Let's compare death rates in the US in 2020 (observed) to the averge deaths from 2014-2019 (expected) and test if they are statistically different. Type:

    sum rtotal if countrycode == "USA" & year >2014 & year < 2020
    sum rtotal if countrycode == "USA" & year == 2020
    ttesti 53 .010187 .0012105 260 .0085809 .0005351

Now we can calculate excess deaths.

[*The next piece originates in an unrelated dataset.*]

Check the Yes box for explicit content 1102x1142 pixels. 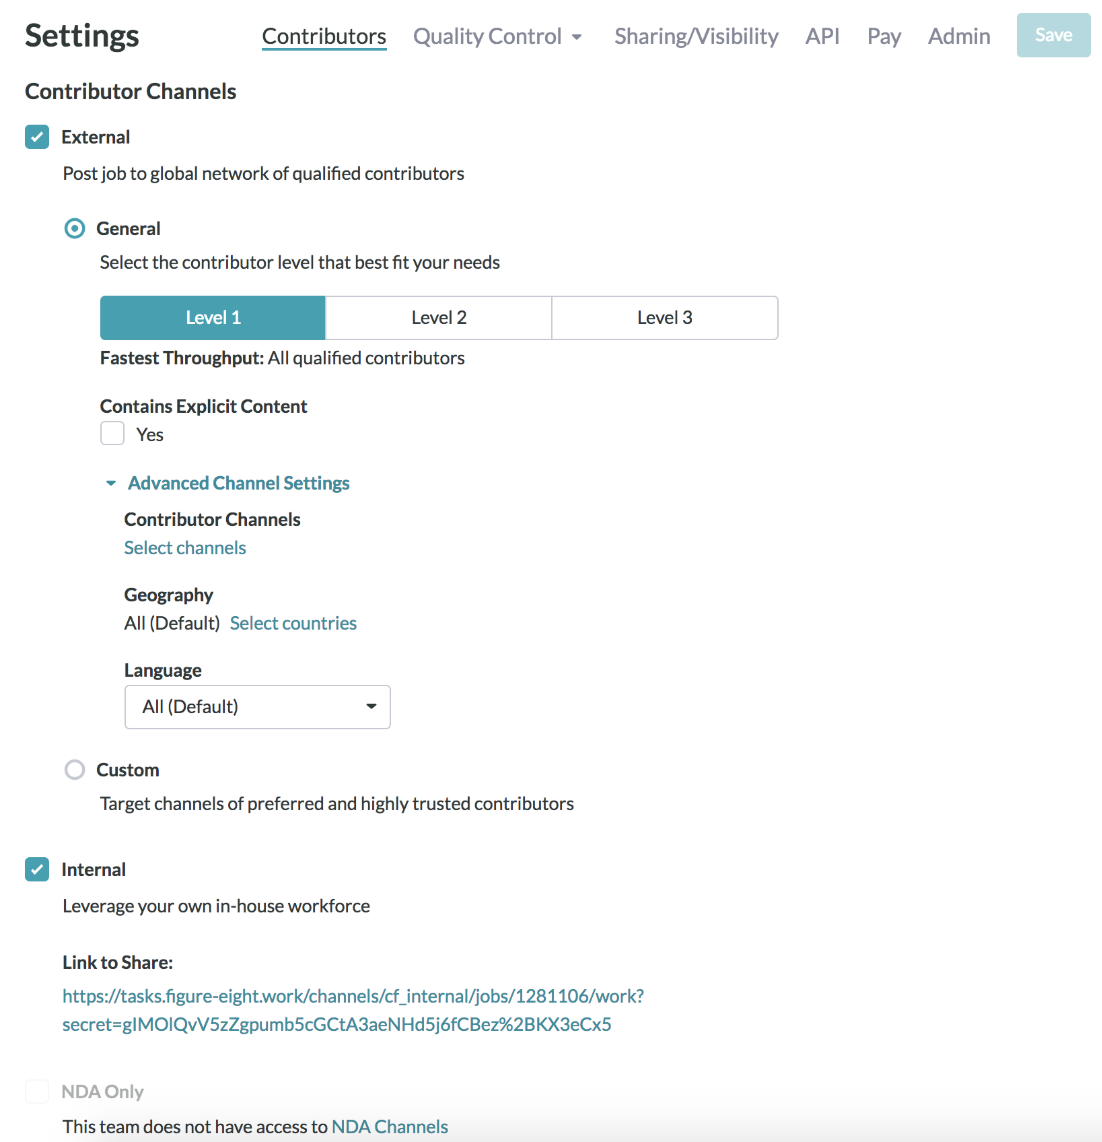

We just need to multiply the difference in the expected and observed death rate (.001684) by the population 331,002,651. We can use the 95% confidence interval to calculate high and low estimates. Type:

    display .0016061 * 331002651
    display .0013999 * 331002651
    display .0018123 * 331002651

***US reported 375,546 total COVID death on Jan. 1 2021***

5. Try it

Choose a country from the dataset other than the US. Create a graph of your country's weekly deaths from 2015-2022. Answer the questions on the handout. After you finish, type the following into Stata:

    do "https://eddie-hearn.github.io/teaching/FYS/loop"

Find your country name.log and name.pang in the folder "reports" that will automatically open on your computer. Check your answers.